WHAT NEEDS TO BE DONE: Look for the word "computer" in the entries and copy every line where it shows up.

(Stored records)
.....

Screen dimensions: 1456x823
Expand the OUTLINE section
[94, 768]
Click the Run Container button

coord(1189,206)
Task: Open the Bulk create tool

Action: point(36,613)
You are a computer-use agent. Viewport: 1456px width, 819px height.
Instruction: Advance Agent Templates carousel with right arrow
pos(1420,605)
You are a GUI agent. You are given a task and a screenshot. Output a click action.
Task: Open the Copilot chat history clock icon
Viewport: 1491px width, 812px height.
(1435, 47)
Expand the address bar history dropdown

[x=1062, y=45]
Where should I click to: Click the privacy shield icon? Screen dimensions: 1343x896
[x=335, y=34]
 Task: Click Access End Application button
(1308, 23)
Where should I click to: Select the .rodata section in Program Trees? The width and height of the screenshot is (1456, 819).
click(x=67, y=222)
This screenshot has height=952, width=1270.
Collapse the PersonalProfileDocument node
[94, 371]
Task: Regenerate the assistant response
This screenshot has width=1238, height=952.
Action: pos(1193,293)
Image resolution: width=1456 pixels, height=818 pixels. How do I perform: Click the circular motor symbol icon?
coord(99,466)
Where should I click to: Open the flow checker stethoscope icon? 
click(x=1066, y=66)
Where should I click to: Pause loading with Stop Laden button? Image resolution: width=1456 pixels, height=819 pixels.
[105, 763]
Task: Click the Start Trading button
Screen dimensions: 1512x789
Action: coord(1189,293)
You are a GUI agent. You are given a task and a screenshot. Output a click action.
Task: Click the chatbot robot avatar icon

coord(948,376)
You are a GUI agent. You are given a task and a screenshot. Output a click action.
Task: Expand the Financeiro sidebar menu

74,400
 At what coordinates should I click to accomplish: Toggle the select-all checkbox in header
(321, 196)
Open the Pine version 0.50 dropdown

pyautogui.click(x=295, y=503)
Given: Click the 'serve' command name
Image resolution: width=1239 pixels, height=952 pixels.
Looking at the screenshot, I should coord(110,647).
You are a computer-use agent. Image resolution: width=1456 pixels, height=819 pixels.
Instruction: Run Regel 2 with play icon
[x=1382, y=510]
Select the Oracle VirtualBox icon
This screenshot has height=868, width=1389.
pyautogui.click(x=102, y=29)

.....

WRITTEN REPLY:
You are a computer-use agent. Viewport: 1456px width, 819px height.
You are a computer-use agent. Image resolution: width=1456 pixels, height=819 pixels.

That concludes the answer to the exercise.